BRUSSELS/LONDON - European Union ministers and regulators sought Tuesday to minimize boom-and bust economic cycles by agreeing to make capital rules more flexible and ensuring banks have enough cash to ride out a crisis.

Policymakers across the world are applying lessons to avoid the need for future government-backed bailouts by ensuring banks are equipped to stand on their own feet in a crisis.

Under the agreed plan on long-term rules, which the EU's executive European Commission will use to draft legislation in October, banks would be required to build higher capital buffers in good times so that they can be reduced during downturns.

This would help prevent financial institutions lending too much money when economic growth is high and allow them to provide more loans when times are bad, reassuring investors.

We need to see stronger buffers in banks in good times. It is important that we mend the banking system so that credit gets running again. We need stronger regulation, more efficient regulation, said Swedish Finance Minister Anders Borg, whose country holds the EU's presidency.

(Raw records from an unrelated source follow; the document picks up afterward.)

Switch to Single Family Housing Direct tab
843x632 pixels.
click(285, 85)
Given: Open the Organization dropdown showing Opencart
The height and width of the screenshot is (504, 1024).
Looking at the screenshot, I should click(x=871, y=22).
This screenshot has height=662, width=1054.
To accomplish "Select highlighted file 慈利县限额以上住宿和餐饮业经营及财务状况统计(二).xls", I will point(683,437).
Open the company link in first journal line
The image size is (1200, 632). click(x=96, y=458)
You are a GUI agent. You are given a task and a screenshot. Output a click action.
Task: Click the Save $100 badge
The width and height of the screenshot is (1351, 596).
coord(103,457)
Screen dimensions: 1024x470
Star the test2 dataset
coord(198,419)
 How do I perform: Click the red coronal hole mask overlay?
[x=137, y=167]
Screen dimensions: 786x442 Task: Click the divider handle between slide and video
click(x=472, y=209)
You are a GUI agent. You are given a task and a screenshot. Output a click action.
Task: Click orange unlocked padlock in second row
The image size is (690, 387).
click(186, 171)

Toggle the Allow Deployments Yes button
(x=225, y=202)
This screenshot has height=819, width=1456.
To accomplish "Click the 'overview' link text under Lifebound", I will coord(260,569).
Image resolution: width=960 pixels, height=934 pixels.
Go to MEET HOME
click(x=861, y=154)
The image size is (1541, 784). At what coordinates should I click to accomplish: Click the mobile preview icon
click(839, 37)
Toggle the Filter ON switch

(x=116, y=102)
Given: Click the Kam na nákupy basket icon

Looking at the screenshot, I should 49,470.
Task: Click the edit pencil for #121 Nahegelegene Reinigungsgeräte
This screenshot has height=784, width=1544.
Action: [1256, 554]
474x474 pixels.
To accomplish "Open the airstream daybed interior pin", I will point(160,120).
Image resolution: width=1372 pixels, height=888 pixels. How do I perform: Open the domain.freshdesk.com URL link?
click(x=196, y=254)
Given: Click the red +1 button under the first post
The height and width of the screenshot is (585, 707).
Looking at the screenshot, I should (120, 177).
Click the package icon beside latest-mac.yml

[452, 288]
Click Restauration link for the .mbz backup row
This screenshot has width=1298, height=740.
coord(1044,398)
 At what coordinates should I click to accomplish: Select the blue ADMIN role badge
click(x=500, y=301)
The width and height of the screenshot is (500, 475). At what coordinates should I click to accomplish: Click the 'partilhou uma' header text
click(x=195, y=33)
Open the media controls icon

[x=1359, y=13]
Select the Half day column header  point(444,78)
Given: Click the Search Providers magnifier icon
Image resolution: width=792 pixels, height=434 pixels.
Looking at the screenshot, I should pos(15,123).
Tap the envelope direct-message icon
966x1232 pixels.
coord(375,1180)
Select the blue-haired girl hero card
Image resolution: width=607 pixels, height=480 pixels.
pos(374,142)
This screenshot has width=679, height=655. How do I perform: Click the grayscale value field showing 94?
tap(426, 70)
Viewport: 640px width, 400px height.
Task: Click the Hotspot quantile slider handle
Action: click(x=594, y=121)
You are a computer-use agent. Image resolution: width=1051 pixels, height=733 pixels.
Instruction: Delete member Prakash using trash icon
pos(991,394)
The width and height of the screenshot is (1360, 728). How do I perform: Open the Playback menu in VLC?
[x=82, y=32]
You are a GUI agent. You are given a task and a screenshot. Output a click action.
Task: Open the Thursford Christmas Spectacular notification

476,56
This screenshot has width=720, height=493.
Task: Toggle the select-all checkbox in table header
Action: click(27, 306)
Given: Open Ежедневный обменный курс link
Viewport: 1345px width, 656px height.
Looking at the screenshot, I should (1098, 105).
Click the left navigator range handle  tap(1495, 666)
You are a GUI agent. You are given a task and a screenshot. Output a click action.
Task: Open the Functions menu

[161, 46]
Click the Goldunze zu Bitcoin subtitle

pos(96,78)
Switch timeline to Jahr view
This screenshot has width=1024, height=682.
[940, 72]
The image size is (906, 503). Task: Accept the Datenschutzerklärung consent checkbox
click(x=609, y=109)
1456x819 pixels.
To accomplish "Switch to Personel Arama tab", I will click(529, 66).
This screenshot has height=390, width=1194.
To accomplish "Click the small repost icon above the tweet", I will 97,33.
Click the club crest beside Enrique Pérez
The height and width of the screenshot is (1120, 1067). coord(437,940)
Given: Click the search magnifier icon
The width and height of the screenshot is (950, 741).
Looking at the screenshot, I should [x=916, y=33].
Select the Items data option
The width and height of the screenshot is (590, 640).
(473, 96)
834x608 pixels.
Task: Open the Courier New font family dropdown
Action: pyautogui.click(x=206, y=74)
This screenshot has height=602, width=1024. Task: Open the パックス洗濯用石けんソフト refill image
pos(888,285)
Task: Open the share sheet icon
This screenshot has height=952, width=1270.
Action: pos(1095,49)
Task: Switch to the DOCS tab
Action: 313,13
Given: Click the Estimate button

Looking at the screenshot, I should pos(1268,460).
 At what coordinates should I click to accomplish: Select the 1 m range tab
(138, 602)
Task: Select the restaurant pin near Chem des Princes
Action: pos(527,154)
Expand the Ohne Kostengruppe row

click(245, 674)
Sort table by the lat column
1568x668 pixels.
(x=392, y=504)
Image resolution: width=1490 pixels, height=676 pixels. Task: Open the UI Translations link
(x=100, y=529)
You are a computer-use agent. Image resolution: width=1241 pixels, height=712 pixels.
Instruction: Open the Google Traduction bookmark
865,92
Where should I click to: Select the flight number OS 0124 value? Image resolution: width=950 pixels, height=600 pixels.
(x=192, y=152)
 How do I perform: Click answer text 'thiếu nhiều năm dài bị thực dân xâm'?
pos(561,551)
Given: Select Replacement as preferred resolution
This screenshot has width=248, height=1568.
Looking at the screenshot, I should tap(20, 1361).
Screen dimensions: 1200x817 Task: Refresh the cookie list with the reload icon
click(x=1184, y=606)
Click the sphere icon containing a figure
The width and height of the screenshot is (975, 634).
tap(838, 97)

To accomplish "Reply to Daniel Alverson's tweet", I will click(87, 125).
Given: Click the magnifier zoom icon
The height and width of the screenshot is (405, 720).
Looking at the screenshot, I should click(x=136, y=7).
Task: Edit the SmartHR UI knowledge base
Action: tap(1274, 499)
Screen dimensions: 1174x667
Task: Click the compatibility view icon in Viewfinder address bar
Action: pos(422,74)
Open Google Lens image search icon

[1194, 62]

This so-called provisioning is among the pledges agreed by the G20 group of countries in April and already promised by the European Commission.

The aim of the measures is to limit the extent to which financial rules amplify cyclical booms and busts. Britain is set to unveil is own proposals Wednesday but the idea of using capital rules to reduce fluctuations has met with scepticism.

Countercyclical capital requirements is one of those apparently good ideas that doesn't really stand up to scrutiny, said Simon Gleeson, a financial lawyer at Clifford Chance.

The G20 has also pledged to force banks to hold more cash reserves to weather abrupt changes such as the drying up of credit seen in the financial crisis, which was triggered by bad loans in the United States and spread through the world economy.

A committee of national banking supervisors from the 27-nation EU published draft guidelines Tuesday that will lead to banks significantly increase their cash holdings.

The Committee of European Banking Supervisors said the exact amounts would be determined for each bank based on a series of tests laid out by regulator.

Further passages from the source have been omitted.